Extracted data ▸
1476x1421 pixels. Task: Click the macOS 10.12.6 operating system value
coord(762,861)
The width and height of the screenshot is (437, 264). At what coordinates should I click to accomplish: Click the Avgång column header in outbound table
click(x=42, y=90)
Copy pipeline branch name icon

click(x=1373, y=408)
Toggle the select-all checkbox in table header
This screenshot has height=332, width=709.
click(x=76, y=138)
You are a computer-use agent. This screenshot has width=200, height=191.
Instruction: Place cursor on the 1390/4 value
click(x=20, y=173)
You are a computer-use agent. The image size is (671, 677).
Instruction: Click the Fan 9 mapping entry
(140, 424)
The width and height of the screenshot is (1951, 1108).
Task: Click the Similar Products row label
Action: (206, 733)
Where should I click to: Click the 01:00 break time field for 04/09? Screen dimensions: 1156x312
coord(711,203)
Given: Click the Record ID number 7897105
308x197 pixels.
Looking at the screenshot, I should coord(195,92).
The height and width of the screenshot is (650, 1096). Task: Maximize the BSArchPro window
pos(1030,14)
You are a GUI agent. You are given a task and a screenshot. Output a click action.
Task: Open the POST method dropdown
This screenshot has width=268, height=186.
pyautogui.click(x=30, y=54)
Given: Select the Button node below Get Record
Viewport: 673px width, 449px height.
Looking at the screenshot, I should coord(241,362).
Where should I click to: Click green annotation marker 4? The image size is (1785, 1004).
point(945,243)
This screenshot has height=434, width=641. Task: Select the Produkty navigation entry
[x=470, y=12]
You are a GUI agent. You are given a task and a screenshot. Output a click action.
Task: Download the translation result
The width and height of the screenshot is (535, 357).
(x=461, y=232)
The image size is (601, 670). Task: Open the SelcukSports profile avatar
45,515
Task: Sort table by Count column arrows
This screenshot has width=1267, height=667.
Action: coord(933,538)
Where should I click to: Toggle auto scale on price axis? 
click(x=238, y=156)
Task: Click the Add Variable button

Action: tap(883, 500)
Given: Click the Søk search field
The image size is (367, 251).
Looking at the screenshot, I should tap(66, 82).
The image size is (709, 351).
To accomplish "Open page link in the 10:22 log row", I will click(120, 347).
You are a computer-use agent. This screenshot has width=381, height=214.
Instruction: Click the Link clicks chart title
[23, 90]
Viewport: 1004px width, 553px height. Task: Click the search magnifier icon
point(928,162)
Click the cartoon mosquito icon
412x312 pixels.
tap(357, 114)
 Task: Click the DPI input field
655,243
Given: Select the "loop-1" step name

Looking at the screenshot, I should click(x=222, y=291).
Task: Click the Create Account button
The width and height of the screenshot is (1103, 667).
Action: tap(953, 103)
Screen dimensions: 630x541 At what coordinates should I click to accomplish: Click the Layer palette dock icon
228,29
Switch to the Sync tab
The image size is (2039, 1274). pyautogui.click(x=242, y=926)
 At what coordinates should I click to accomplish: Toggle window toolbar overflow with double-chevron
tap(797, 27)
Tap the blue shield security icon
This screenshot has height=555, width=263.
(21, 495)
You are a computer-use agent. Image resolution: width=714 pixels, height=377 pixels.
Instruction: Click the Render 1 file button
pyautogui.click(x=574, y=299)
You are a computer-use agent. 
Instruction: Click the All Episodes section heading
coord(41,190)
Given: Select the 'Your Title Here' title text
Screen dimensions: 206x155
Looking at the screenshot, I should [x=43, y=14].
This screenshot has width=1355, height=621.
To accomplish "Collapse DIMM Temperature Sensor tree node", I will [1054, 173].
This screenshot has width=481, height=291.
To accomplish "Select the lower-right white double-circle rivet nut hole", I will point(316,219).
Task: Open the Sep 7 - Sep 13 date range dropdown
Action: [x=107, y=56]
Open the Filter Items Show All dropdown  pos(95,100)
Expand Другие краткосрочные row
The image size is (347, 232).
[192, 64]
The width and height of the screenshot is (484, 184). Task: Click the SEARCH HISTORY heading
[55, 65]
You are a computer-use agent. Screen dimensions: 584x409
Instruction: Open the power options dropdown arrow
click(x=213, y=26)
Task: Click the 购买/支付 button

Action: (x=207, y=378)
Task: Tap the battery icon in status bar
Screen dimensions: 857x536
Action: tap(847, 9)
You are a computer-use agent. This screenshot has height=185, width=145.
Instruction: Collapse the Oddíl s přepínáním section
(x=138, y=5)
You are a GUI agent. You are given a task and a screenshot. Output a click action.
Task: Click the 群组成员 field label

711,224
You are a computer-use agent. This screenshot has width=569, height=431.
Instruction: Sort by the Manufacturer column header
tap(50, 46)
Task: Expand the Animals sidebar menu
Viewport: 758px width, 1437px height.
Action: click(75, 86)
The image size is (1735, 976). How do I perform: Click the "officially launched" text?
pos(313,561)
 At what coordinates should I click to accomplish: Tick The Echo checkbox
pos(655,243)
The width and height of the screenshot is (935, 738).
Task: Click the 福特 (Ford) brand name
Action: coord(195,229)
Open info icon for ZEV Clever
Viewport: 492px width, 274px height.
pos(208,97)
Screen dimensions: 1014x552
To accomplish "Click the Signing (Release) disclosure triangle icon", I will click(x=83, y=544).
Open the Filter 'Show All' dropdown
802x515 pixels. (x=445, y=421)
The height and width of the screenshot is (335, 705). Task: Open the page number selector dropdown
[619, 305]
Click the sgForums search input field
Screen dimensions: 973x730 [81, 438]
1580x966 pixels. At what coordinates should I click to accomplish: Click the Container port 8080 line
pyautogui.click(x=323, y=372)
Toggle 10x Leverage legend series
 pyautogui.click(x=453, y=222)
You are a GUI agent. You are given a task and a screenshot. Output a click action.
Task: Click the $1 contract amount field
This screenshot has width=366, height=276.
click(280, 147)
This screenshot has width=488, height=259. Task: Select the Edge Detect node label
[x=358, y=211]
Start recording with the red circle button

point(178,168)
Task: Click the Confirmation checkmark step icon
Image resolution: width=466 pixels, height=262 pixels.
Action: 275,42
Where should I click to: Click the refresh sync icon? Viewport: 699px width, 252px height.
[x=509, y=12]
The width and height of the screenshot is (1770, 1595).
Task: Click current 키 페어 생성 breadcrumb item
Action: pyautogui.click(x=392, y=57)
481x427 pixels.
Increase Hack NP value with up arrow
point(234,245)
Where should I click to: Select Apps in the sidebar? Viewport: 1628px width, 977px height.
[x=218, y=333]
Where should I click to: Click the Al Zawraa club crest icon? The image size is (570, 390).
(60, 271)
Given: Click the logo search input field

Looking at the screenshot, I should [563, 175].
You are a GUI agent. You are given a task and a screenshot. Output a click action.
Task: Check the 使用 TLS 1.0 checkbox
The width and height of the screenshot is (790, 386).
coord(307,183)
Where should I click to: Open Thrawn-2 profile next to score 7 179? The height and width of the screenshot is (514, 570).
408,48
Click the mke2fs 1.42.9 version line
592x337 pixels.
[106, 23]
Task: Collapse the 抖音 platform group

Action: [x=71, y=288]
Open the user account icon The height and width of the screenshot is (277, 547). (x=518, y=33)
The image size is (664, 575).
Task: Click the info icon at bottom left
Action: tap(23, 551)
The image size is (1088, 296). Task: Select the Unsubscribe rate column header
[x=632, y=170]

Problem requirements ▸ Copy out all of the items above, putting "Return a single click action" wherever "Output a click action" appears and keeping everything else unchanged.

Answer to the task ▸
1476x1421 pixels. Task: Click the macOS 10.12.6 operating system value
coord(762,861)
The width and height of the screenshot is (437, 264). At what coordinates should I click to accomplish: Click the Avgång column header in outbound table
click(x=42, y=90)
Copy pipeline branch name icon

click(x=1373, y=408)
Toggle the select-all checkbox in table header
This screenshot has height=332, width=709.
click(x=76, y=138)
You are a computer-use agent. This screenshot has width=200, height=191.
Instruction: Place cursor on the 1390/4 value
click(x=20, y=173)
You are a computer-use agent. The image size is (671, 677).
Instruction: Click the Fan 9 mapping entry
(140, 424)
The width and height of the screenshot is (1951, 1108).
Task: Click the Similar Products row label
Action: (206, 733)
Where should I click to: Click the 01:00 break time field for 04/09? Screen dimensions: 1156x312
coord(711,203)
Given: Click the Record ID number 7897105
308x197 pixels.
Looking at the screenshot, I should coord(195,92).
The height and width of the screenshot is (650, 1096). Task: Maximize the BSArchPro window
pos(1030,14)
You are a GUI agent. You are given a task and a screenshot. Return a single click action.
Task: Open the POST method dropdown
This screenshot has width=268, height=186.
pyautogui.click(x=30, y=54)
Given: Select the Button node below Get Record
Viewport: 673px width, 449px height.
Looking at the screenshot, I should coord(241,362).
Where should I click to: Click green annotation marker 4? The image size is (1785, 1004).
point(945,243)
This screenshot has height=434, width=641. Task: Select the Produkty navigation entry
[x=470, y=12]
You are a GUI agent. You are given a task and a screenshot. Return a single click action.
Task: Download the translation result
The width and height of the screenshot is (535, 357).
(x=461, y=232)
The image size is (601, 670). Task: Open the SelcukSports profile avatar
45,515
Task: Sort table by Count column arrows
This screenshot has width=1267, height=667.
Action: coord(933,538)
Where should I click to: Toggle auto scale on price axis? 
click(x=238, y=156)
Task: Click the Add Variable button

Action: tap(883, 500)
Given: Click the Søk search field
The image size is (367, 251).
Looking at the screenshot, I should tap(66, 82).
The image size is (709, 351).
To accomplish "Open page link in the 10:22 log row", I will click(120, 347).
You are a computer-use agent. This screenshot has width=381, height=214.
Instruction: Click the Link clicks chart title
[23, 90]
Viewport: 1004px width, 553px height. Task: Click the search magnifier icon
point(928,162)
Click the cartoon mosquito icon
412x312 pixels.
tap(357, 114)
 Task: Click the DPI input field
655,243
Given: Select the "loop-1" step name

Looking at the screenshot, I should click(x=222, y=291).
Task: Click the Create Account button
The width and height of the screenshot is (1103, 667).
Action: tap(953, 103)
Screen dimensions: 630x541 At what coordinates should I click to accomplish: Click the Layer palette dock icon
228,29
Switch to the Sync tab
The image size is (2039, 1274). pyautogui.click(x=242, y=926)
 At what coordinates should I click to accomplish: Toggle window toolbar overflow with double-chevron
tap(797, 27)
Tap the blue shield security icon
This screenshot has height=555, width=263.
(21, 495)
You are a computer-use agent. Image resolution: width=714 pixels, height=377 pixels.
Instruction: Click the Render 1 file button
pyautogui.click(x=574, y=299)
You are a computer-use agent. 
Instruction: Click the All Episodes section heading
coord(41,190)
Given: Select the 'Your Title Here' title text
Screen dimensions: 206x155
Looking at the screenshot, I should [x=43, y=14].
This screenshot has width=1355, height=621.
To accomplish "Collapse DIMM Temperature Sensor tree node", I will [1054, 173].
This screenshot has width=481, height=291.
To accomplish "Select the lower-right white double-circle rivet nut hole", I will point(316,219).
Task: Open the Sep 7 - Sep 13 date range dropdown
Action: [x=107, y=56]
Open the Filter Items Show All dropdown  pos(95,100)
Expand Другие краткосрочные row
The image size is (347, 232).
[192, 64]
The width and height of the screenshot is (484, 184). Task: Click the SEARCH HISTORY heading
[55, 65]
You are a computer-use agent. Screen dimensions: 584x409
Instruction: Open the power options dropdown arrow
click(x=213, y=26)
Task: Click the 购买/支付 button

Action: (x=207, y=378)
Task: Tap the battery icon in status bar
Screen dimensions: 857x536
Action: tap(847, 9)
You are a computer-use agent. This screenshot has height=185, width=145.
Instruction: Collapse the Oddíl s přepínáním section
(x=138, y=5)
You are a GUI agent. You are given a task and a screenshot. Return a single click action.
Task: Click the 群组成员 field label

711,224
You are a computer-use agent. This screenshot has width=569, height=431.
Instruction: Sort by the Manufacturer column header
tap(50, 46)
Task: Expand the Animals sidebar menu
Viewport: 758px width, 1437px height.
Action: click(75, 86)
The image size is (1735, 976). How do I perform: Click the "officially launched" text?
pos(313,561)
 At what coordinates should I click to accomplish: Tick The Echo checkbox
pos(655,243)
The width and height of the screenshot is (935, 738).
Task: Click the 福特 (Ford) brand name
Action: coord(195,229)
Open info icon for ZEV Clever
Viewport: 492px width, 274px height.
pos(208,97)
Screen dimensions: 1014x552
To accomplish "Click the Signing (Release) disclosure triangle icon", I will click(x=83, y=544).
Open the Filter 'Show All' dropdown
802x515 pixels. (x=445, y=421)
The height and width of the screenshot is (335, 705). Task: Open the page number selector dropdown
[619, 305]
Click the sgForums search input field
Screen dimensions: 973x730 [81, 438]
1580x966 pixels. At what coordinates should I click to accomplish: Click the Container port 8080 line
pyautogui.click(x=323, y=372)
Toggle 10x Leverage legend series
 pyautogui.click(x=453, y=222)
You are a GUI agent. You are given a task and a screenshot. Return a single click action.
Task: Click the $1 contract amount field
This screenshot has width=366, height=276.
click(280, 147)
This screenshot has width=488, height=259. Task: Select the Edge Detect node label
[x=358, y=211]
Start recording with the red circle button

point(178,168)
Task: Click the Confirmation checkmark step icon
Image resolution: width=466 pixels, height=262 pixels.
Action: 275,42
Where should I click to: Click the refresh sync icon? Viewport: 699px width, 252px height.
[x=509, y=12]
The width and height of the screenshot is (1770, 1595).
Task: Click current 키 페어 생성 breadcrumb item
Action: pyautogui.click(x=392, y=57)
481x427 pixels.
Increase Hack NP value with up arrow
point(234,245)
Where should I click to: Select Apps in the sidebar? Viewport: 1628px width, 977px height.
[x=218, y=333]
Where should I click to: Click the Al Zawraa club crest icon? The image size is (570, 390).
(60, 271)
Given: Click the logo search input field

Looking at the screenshot, I should [563, 175].
You are a GUI agent. You are given a task and a screenshot. Return a single click action.
Task: Check the 使用 TLS 1.0 checkbox
The width and height of the screenshot is (790, 386).
coord(307,183)
Where should I click to: Open Thrawn-2 profile next to score 7 179? The height and width of the screenshot is (514, 570).
408,48
Click the mke2fs 1.42.9 version line
592x337 pixels.
[106, 23]
Task: Collapse the 抖音 platform group

Action: [x=71, y=288]
Open the user account icon The height and width of the screenshot is (277, 547). (x=518, y=33)
The image size is (664, 575).
Task: Click the info icon at bottom left
Action: tap(23, 551)
The image size is (1088, 296). Task: Select the Unsubscribe rate column header
[x=632, y=170]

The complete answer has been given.